Thai Raksa Chart, a party linked to the powerful Shinawatra clan, on Friday proposed Princess Ubolratana as its prime ministerial candidate for March polls, an unprecedented bid in Thailand where the royal family is seen as above the political fray.
But Thai monarchs have intervened in times of political crisis since 1932 when the country became a constitutional monarchy.
King Vajiralongkorn quashed the candidacy the same day it was filed in a royal command calling it “highly inappropriate”, prompting an immediate reversal from the party.
Thailand’s wealthy and powerful monarchy is revered by Thais and protected by a draconian lese majeste law, and the king’s word is seen as final.
The princess was disqualified Monday by the Election Commission, which is currently discussing whether it should recommend that Thai Raksa Chart be disbanded.
A contrite party leader Preechaphol Pongpanit reiterated Tuesday his party’s compliance with the royal command and said it did everything “sincerely with good intentions”.

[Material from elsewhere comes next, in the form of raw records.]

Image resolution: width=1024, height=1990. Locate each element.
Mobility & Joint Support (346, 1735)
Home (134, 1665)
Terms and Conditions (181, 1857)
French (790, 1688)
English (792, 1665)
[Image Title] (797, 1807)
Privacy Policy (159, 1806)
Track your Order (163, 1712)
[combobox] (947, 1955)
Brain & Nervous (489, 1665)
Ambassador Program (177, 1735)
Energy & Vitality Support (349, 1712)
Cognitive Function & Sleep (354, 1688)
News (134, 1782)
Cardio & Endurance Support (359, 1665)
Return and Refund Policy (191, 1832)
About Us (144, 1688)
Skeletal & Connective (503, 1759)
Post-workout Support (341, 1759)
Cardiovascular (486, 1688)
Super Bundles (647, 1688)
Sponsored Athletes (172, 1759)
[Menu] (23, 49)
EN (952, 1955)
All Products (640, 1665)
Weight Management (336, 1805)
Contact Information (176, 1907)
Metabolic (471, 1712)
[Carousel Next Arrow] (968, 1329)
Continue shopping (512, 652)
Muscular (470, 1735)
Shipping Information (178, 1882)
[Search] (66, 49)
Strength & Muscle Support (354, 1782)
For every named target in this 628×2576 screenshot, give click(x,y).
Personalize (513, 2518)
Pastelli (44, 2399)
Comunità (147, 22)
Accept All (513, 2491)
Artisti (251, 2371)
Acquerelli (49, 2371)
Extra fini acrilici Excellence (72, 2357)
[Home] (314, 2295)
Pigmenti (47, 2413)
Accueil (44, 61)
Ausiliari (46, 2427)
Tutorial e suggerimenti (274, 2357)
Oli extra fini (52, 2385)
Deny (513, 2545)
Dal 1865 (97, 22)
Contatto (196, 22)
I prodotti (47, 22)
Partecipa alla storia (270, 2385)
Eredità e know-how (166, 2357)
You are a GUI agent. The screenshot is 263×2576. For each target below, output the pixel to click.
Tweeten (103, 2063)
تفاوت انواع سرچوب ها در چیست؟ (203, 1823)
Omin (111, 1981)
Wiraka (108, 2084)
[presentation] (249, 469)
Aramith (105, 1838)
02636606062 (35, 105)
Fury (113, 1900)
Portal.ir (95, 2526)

“Above us is His Majesty and the monarchy,” he told reporters at the party’s headquarters, bowing his head and pressing his palms together in a gesture of respect.
“We are ready to be investigated.”
If Thai Raksa Chart is disbanded, it will amount to a crippling setback for Pheu Thai — the country’s most popular party affiliated with ex-premier Thaksin Shinawatra — which had hoped to secure a large number of seats in the lower house to offset the junta-appointed senate.
Junta leader Prayut Chan-O-Cha has agreed to stand for premier again under a military-aligned party.
Prayut led the coup that toppled the administration of Thaksin’s sister Yingluck in 2014.
The events of recent days have seeded unease in a country known for behind the scenes plotting.
After rumours swirled of a fresh coup, Prayut dismissed it as “fake news”.
Meanwhile, another organisation affiliated with the Shinawatras was in the crosshairs on Tuesday.
Voice TV, owned by Thaksin’s son Ponthongtae, was ordered by the National Broadcasting and Telecommunications Commission (NBTC) to go off-air for 15 days.
The NBTC said the channel had aired content that caused “confusion and provocation”.
The two programs in question were Tonight Thailand and Wake Up News, Perapong said, adding that the shutdown could be extended.
Voice TV CEO Mekin Petplai said the move was unfair and “affects freedom of the press” in the run-up towards the election.
He added that Voice TV has been suspended three times since the 2014 coup, and they will fight this latest decision in court.